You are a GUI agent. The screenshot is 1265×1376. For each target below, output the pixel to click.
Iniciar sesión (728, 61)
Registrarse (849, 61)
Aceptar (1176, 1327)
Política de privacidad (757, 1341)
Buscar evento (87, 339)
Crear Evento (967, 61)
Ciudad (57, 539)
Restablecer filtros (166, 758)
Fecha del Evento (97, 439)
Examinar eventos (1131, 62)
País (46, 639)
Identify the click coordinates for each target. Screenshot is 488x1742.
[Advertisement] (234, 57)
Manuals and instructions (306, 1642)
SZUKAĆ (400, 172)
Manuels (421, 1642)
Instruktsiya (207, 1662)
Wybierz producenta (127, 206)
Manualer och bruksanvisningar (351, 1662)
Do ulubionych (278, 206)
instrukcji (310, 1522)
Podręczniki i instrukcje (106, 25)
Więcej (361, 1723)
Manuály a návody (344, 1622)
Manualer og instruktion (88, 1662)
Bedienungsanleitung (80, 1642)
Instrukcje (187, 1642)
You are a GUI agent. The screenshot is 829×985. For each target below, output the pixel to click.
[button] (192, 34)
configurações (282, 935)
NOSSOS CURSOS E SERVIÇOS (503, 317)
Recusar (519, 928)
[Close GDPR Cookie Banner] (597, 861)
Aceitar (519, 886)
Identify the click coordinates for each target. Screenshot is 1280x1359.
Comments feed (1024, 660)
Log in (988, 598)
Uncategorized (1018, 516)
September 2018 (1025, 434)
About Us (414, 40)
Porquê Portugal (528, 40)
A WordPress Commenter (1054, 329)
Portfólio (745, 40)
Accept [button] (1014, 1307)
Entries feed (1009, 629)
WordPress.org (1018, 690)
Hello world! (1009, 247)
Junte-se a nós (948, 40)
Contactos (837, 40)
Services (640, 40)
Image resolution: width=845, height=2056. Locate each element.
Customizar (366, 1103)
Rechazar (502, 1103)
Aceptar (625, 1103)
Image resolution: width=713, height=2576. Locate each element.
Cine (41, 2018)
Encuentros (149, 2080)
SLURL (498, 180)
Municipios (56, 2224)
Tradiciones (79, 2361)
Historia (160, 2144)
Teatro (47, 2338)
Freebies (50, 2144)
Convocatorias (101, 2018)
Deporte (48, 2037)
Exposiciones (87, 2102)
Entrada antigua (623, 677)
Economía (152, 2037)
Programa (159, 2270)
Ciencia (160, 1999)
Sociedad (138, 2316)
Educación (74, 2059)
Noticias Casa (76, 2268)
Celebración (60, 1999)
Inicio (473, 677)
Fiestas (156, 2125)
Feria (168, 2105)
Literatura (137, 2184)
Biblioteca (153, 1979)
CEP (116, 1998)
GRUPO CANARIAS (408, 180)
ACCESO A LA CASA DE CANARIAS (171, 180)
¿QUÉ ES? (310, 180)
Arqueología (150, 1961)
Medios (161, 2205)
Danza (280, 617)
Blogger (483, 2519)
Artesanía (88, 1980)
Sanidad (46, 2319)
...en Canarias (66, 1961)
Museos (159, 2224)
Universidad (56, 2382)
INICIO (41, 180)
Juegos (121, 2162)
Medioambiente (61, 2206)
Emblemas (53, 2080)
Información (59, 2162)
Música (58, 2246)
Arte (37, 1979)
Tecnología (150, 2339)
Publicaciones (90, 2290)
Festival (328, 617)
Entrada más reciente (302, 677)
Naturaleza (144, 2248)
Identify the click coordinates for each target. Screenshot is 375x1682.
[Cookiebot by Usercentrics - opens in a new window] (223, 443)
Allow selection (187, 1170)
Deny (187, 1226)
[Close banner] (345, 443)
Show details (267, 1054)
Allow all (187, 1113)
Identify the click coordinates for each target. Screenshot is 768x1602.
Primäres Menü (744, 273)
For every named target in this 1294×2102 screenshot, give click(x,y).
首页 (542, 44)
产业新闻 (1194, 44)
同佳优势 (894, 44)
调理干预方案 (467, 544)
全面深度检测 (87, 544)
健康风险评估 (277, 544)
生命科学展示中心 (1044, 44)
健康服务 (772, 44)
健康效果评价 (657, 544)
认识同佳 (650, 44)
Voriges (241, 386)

+-------+

● **What is expected**: Turn every line of the records above into a Markdown table with two columns, No. and Line. Number the rows in order and leave out blank lines.

● **In response**:
| No. | Line |
|---|---|
| 1 | You are a GUI agent. The screenshot is 1265×1376. For each target below, output the pixel to click. |
| 2 | Iniciar sesión (728, 61) |
| 3 | Registrarse (849, 61) |
| 4 | Aceptar (1176, 1327) |
| 5 | Política de privacidad (757, 1341) |
| 6 | Buscar evento (87, 339) |
| 7 | Crear Evento (967, 61) |
| 8 | Ciudad (57, 539) |
| 9 | Restablecer filtros (166, 758) |
| 10 | Fecha del Evento (97, 439) |
| 11 | Examinar eventos (1131, 62) |
| 12 | País (46, 639) |
| 13 | Identify the click coordinates for each target. Screenshot is 488x1742. |
| 14 | [Advertisement] (234, 57) |
| 15 | Manuals and instructions (306, 1642) |
| 16 | SZUKAĆ (400, 172) |
| 17 | Manuels (421, 1642) |
| 18 | Instruktsiya (207, 1662) |
| 19 | Wybierz producenta (127, 206) |
| 20 | Manualer och bruksanvisningar (351, 1662) |
| 21 | Do ulubionych (278, 206) |
| 22 | instrukcji (310, 1522) |
| 23 | Podręczniki i instrukcje (106, 25) |
| 24 | Więcej (361, 1723) |
| 25 | Manuály a návody (344, 1622) |
| 26 | Manualer og instruktion (88, 1662) |
| 27 | Bedienungsanleitung (80, 1642) |
| 28 | Instrukcje (187, 1642) |
| 29 | You are a GUI agent. The screenshot is 829×985. For each target below, output the pixel to click. |
| 30 | [button] (192, 34) |
| 31 | configurações (282, 935) |
| 32 | NOSSOS CURSOS E SERVIÇOS (503, 317) |
| 33 | Recusar (519, 928) |
| 34 | [Close GDPR Cookie Banner] (597, 861) |
| 35 | Aceitar (519, 886) |
| 36 | Identify the click coordinates for each target. Screenshot is 1280x1359. |
| 37 | Comments feed (1024, 660) |
| 38 | Log in (988, 598) |
| 39 | Uncategorized (1018, 516) |
| 40 | September 2018 (1025, 434) |
| 41 | About Us (414, 40) |
| 42 | Porquê Portugal (528, 40) |
| 43 | A WordPress Commenter (1054, 329) |
| 44 | Portfólio (745, 40) |
| 45 | Accept [button] (1014, 1307) |
| 46 | Entries feed (1009, 629) |
| 47 | WordPress.org (1018, 690) |
| 48 | Hello world! (1009, 247) |
| 49 | Junte-se a nós (948, 40) |
| 50 | Contactos (837, 40) |
| 51 | Services (640, 40) |
| 52 | Image resolution: width=845, height=2056. Locate each element. |
| 53 | Customizar (366, 1103) |
| 54 | Rechazar (502, 1103) |
| 55 | Aceptar (625, 1103) |
| 56 | Image resolution: width=713, height=2576. Locate each element. |
| 57 | Cine (41, 2018) |
| 58 | Encuentros (149, 2080) |
| 59 | SLURL (498, 180) |
| 60 | Municipios (56, 2224) |
| 61 | Tradiciones (79, 2361) |
| 62 | Historia (160, 2144) |
| 63 | Teatro (47, 2338) |
| 64 | Freebies (50, 2144) |
| 65 | Convocatorias (101, 2018) |
| 66 | Deporte (48, 2037) |
| 67 | Exposiciones (87, 2102) |
| 68 | Entrada antigua (623, 677) |
| 69 | Economía (152, 2037) |
| 70 | Programa (159, 2270) |
| 71 | Ciencia (160, 1999) |
| 72 | Sociedad (138, 2316) |
| 73 | Educación (74, 2059) |
| 74 | Noticias Casa (76, 2268) |
| 75 | Celebración (60, 1999) |
| 76 | Inicio (473, 677) |
| 77 | Fiestas (156, 2125) |
| 78 | Feria (168, 2105) |
| 79 | Literatura (137, 2184) |
| 80 | Biblioteca (153, 1979) |
| 81 | CEP (116, 1998) |
| 82 | GRUPO CANARIAS (408, 180) |
| 83 | ACCESO A LA CASA DE CANARIAS (171, 180) |
| 84 | ¿QUÉ ES? (310, 180) |
| 85 | Arqueología (150, 1961) |
| 86 | Medios (161, 2205) |
| 87 | Danza (280, 617) |
| 88 | Blogger (483, 2519) |
| 89 | Artesanía (88, 1980) |
| 90 | Sanidad (46, 2319) |
| 91 | ...en Canarias (66, 1961) |
| 92 | Museos (159, 2224) |
| 93 | Universidad (56, 2382) |
| 94 | INICIO (41, 180) |
| 95 | Juegos (121, 2162) |
| 96 | Medioambiente (61, 2206) |
| 97 | Emblemas (53, 2080) |
| 98 | Información (59, 2162) |
| 99 | Música (58, 2246) |
| 100 | Arte (37, 1979) |
| 101 | Tecnología (150, 2339) |
| 102 | Publicaciones (90, 2290) |
| 103 | Festival (328, 617) |
| 104 | Entrada más reciente (302, 677) |
| 105 | Naturaleza (144, 2248) |
| 106 | Identify the click coordinates for each target. Screenshot is 375x1682. |
| 107 | [Cookiebot by Usercentrics - opens in a new window] (223, 443) |
| 108 | Allow selection (187, 1170) |
| 109 | Deny (187, 1226) |
| 110 | [Close banner] (345, 443) |
| 111 | Show details (267, 1054) |
| 112 | Allow all (187, 1113) |
| 113 | Identify the click coordinates for each target. Screenshot is 768x1602. |
| 114 | Primäres Menü (744, 273) |
| 115 | For every named target in this 1294×2102 screenshot, give click(x,y). |
| 116 | 首页 (542, 44) |
| 117 | 产业新闻 (1194, 44) |
| 118 | 同佳优势 (894, 44) |
| 119 | 调理干预方案 (467, 544) |
| 120 | 全面深度检测 (87, 544) |
| 121 | 健康风险评估 (277, 544) |
| 122 | 生命科学展示中心 (1044, 44) |
| 123 | 健康服务 (772, 44) |
| 124 | 健康效果评价 (657, 544) |
| 125 | 认识同佳 (650, 44) |
| 126 | Voriges (241, 386) |